◆ **Work to complete**
Please repeat the lines below, exactly and only, from the one that holds "Instruction: Open the Textsteuerung dropdown" through the one that holds "Open the 'Google".

::::

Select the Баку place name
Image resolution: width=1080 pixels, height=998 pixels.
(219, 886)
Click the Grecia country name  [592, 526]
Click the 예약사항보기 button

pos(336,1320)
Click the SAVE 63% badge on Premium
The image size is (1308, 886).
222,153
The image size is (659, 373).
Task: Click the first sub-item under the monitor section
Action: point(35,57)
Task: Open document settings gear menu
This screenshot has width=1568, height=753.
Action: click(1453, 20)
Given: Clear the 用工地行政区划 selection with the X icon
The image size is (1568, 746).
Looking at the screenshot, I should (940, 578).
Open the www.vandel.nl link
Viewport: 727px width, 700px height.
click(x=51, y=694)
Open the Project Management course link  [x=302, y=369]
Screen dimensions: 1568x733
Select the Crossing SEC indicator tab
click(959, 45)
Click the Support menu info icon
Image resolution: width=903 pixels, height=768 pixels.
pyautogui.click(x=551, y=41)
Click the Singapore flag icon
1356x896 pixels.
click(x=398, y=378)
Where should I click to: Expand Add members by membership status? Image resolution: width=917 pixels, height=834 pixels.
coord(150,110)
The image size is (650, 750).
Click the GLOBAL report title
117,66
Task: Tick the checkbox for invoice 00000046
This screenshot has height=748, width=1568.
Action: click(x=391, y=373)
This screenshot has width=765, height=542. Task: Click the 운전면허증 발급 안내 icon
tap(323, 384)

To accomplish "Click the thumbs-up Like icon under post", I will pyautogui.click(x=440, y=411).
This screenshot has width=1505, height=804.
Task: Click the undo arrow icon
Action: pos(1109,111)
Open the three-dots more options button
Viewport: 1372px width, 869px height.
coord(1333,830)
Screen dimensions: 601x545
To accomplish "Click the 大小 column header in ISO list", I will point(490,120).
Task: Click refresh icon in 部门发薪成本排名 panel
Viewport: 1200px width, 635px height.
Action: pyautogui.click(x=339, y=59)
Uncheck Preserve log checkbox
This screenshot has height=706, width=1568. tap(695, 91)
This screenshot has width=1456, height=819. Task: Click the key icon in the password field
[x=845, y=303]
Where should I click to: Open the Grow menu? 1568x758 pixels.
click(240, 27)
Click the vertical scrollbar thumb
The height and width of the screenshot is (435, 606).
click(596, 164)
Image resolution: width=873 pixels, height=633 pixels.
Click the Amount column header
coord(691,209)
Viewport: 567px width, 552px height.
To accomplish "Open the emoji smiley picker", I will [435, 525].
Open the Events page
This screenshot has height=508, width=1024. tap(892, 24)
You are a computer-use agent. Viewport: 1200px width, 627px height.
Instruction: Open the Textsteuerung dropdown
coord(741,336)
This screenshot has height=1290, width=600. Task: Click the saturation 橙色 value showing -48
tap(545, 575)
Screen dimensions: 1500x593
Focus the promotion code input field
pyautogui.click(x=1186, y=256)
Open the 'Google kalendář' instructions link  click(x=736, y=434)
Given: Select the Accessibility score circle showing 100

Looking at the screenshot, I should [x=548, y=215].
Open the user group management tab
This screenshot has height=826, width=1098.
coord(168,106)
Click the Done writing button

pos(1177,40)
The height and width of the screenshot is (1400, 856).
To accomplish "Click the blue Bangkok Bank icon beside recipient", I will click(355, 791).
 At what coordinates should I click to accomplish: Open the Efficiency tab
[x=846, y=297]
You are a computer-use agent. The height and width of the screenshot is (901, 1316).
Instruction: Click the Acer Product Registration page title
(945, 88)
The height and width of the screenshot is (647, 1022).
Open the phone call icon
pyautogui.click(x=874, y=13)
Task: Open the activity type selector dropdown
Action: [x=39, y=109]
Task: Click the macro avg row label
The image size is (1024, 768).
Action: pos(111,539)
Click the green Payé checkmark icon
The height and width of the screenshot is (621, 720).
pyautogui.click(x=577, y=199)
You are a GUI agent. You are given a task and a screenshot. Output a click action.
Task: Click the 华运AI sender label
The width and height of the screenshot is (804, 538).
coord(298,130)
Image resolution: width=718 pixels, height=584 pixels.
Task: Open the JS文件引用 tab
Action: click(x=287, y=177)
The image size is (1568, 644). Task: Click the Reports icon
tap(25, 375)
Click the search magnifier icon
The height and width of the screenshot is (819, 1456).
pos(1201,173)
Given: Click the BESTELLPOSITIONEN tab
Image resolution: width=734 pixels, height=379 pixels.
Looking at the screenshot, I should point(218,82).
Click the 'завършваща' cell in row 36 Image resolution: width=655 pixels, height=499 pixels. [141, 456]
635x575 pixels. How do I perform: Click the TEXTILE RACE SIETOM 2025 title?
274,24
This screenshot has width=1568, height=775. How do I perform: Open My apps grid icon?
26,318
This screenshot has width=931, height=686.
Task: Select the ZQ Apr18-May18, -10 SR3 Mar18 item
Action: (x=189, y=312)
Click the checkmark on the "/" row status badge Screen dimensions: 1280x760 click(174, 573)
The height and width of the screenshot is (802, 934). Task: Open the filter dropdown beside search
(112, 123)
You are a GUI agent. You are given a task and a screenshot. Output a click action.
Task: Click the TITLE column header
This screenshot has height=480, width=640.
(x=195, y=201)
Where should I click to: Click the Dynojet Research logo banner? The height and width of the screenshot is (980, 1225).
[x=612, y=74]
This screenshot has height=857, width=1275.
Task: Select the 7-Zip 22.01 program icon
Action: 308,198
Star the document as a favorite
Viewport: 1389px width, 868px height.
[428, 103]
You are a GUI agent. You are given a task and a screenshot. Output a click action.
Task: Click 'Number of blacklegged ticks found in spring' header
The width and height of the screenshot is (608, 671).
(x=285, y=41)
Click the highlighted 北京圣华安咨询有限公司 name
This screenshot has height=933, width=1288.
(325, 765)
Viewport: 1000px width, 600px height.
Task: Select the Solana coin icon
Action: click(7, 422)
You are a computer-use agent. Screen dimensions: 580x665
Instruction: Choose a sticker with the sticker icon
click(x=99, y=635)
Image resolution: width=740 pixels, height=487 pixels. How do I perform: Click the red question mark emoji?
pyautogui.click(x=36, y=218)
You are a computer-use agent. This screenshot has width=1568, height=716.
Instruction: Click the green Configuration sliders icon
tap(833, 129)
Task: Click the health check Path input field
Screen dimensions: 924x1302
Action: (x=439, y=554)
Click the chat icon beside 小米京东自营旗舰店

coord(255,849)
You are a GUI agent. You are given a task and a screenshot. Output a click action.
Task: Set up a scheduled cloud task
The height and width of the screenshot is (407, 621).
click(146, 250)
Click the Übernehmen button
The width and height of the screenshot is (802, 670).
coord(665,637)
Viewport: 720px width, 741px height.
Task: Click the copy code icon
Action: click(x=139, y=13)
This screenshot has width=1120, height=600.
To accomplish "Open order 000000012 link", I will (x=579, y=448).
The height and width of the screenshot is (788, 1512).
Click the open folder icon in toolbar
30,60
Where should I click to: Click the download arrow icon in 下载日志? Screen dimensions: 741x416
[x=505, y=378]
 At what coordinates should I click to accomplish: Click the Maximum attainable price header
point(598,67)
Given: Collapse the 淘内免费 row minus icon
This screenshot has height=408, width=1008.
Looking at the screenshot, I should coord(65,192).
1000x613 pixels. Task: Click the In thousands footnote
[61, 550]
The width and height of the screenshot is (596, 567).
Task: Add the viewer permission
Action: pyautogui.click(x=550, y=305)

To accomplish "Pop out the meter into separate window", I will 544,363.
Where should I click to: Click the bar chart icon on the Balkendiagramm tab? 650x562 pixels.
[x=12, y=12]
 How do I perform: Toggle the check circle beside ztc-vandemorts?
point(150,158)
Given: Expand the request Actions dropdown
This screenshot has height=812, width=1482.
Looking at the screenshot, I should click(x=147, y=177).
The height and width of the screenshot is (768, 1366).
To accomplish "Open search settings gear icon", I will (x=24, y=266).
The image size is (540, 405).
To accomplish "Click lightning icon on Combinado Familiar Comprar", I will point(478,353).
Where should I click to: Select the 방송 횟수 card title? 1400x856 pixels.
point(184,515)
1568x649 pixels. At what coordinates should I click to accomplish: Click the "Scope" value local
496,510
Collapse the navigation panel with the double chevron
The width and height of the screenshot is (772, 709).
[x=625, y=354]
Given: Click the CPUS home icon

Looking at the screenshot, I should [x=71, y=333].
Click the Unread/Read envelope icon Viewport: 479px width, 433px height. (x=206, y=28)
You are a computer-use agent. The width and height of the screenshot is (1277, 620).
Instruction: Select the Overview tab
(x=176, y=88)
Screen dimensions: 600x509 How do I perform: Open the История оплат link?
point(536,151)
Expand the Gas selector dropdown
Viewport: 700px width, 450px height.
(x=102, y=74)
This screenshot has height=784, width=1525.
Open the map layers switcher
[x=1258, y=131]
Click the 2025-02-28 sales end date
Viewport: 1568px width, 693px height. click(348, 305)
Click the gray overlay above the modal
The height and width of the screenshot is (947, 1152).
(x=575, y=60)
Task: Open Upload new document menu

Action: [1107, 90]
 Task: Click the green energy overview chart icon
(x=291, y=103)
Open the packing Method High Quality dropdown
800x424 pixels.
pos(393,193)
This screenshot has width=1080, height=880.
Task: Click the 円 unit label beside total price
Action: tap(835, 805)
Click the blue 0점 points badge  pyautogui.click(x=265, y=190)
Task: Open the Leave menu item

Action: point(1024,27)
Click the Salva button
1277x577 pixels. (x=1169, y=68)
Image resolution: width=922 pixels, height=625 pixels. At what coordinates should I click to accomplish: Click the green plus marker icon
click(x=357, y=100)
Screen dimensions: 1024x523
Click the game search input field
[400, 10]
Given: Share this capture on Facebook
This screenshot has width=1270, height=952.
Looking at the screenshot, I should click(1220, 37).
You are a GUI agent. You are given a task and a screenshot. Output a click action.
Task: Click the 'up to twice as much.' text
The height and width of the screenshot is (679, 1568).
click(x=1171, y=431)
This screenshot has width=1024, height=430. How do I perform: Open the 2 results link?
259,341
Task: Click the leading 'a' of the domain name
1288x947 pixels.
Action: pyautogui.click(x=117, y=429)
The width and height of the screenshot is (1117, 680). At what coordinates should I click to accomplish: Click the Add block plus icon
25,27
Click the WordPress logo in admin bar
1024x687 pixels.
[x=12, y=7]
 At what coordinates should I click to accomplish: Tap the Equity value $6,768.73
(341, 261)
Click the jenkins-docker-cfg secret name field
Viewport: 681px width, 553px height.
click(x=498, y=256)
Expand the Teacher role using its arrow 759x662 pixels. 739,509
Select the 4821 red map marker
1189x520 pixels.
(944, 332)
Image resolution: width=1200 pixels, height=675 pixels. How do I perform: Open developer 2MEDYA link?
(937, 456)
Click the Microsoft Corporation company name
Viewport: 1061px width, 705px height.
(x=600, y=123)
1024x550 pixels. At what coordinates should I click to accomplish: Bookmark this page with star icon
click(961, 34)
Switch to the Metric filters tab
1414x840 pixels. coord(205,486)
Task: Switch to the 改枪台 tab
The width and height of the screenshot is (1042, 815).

::::

◆ **Exercise answer**
Instruction: Open the Textsteuerung dropdown
coord(741,336)
This screenshot has height=1290, width=600. Task: Click the saturation 橙色 value showing -48
tap(545, 575)
Screen dimensions: 1500x593
Focus the promotion code input field
pyautogui.click(x=1186, y=256)
Open the 'Google kalendář' instructions link  click(x=736, y=434)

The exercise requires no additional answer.